Dmitri waited for Ivan to calm down. When he spoke again, his voice was even. “Your father thought he had a way out from Fedor’s thumb. He said that he was getting out. He didn’t want to raise you on a mountain of bodies. But I wanted in. I wanted in, and your father could have done that for me. He didn’t have to die, Dmitri. We could have been great together.”

“It looks like it didn’t matter. You got what you wanted anyway,” Dmitri pointed out. “Tell me where the woman is, and I’ll make sure your death is quick. That is the best that I can offer you.”

At first, Ivan didn’t say anything. When he spoke, his voice was low and dark. “I never wanted in on the Russian game. I just needed the contacts and the wealth to start somewhere else. So here is the deal, Anton. I’m on my way out of the country. Once I’m gone, I’m disappearing. You’ll never find me.”

Dmitri gripped the phone. “You’ll never get to the plane. I’ll kill you before that happens.”

“If you want your woman alive, you won’t come near me. I’m going to give you the address where I’ve got your precious Charley. I’m thirty minutes away from the airport. If I don’t call to say that I’m safely on board the plane, she’s dead. So you can either let me go, or you can save her.”

Dmitri swallowed hard. “I’ve spent a lifetime waiting for the moment to get revenge on the man who killed my father. Why would you gamble your life on that of a woman I just met?”

“The boy I raised would have killed anyone who could identify him. The man who kept her alive and safe did so out of love. I feel assured you’ll make the right decision.”

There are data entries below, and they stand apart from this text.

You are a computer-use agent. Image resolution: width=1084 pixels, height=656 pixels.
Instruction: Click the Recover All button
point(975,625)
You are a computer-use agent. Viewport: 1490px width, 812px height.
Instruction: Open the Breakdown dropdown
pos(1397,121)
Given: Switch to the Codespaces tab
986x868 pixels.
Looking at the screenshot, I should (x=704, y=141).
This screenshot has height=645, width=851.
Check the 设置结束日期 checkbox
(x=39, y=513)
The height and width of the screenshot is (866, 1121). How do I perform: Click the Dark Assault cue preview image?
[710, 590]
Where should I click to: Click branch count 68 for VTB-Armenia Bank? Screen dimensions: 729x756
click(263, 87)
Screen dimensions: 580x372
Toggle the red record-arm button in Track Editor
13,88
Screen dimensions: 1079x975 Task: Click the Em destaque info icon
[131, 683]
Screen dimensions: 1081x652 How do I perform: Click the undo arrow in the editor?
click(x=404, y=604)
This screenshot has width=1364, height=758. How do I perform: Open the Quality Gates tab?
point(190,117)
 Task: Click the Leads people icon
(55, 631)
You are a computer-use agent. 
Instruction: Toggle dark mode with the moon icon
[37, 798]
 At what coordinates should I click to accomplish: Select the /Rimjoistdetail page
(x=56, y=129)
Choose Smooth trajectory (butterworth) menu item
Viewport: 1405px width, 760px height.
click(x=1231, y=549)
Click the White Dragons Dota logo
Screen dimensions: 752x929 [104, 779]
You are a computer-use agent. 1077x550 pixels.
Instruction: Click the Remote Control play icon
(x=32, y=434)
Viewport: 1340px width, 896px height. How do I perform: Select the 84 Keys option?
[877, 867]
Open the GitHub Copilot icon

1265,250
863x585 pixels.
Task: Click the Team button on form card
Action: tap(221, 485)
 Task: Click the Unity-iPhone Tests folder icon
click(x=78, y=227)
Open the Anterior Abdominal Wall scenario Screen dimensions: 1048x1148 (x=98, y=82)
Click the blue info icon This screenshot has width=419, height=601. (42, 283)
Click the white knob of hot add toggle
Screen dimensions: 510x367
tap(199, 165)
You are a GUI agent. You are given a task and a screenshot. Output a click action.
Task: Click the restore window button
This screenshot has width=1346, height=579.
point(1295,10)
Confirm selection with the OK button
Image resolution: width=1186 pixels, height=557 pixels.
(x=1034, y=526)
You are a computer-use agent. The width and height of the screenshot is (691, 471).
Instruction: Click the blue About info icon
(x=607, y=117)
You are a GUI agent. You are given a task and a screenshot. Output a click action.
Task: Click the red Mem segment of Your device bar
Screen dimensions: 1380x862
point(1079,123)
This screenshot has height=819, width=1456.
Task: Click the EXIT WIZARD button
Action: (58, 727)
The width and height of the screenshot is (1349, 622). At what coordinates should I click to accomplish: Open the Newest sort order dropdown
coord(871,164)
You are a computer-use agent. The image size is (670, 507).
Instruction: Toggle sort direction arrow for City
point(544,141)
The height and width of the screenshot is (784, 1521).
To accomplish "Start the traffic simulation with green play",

Dmitri closed his eyes and inwardly cursed. Ivan was making him choose. “Why give me the address if you plan on releasing her once you’re safely on the plane?”

“I never said I was releasing her. When I make the call, she’s dead.”

Dmitri’s heart sped up. Charley was dead either way unless he could get to her on time. “The address,” he hissed.

“She’s where you betrayed me, my boy. She’ll die there.” The phone went dead, and Dmitri stared at it. He was holding Charley on the bridge where Dmitri had first faked his death. He would never be able to save her and get to Ivan in time. In fact, if he waited too much longer, he’d never get to Charley at all.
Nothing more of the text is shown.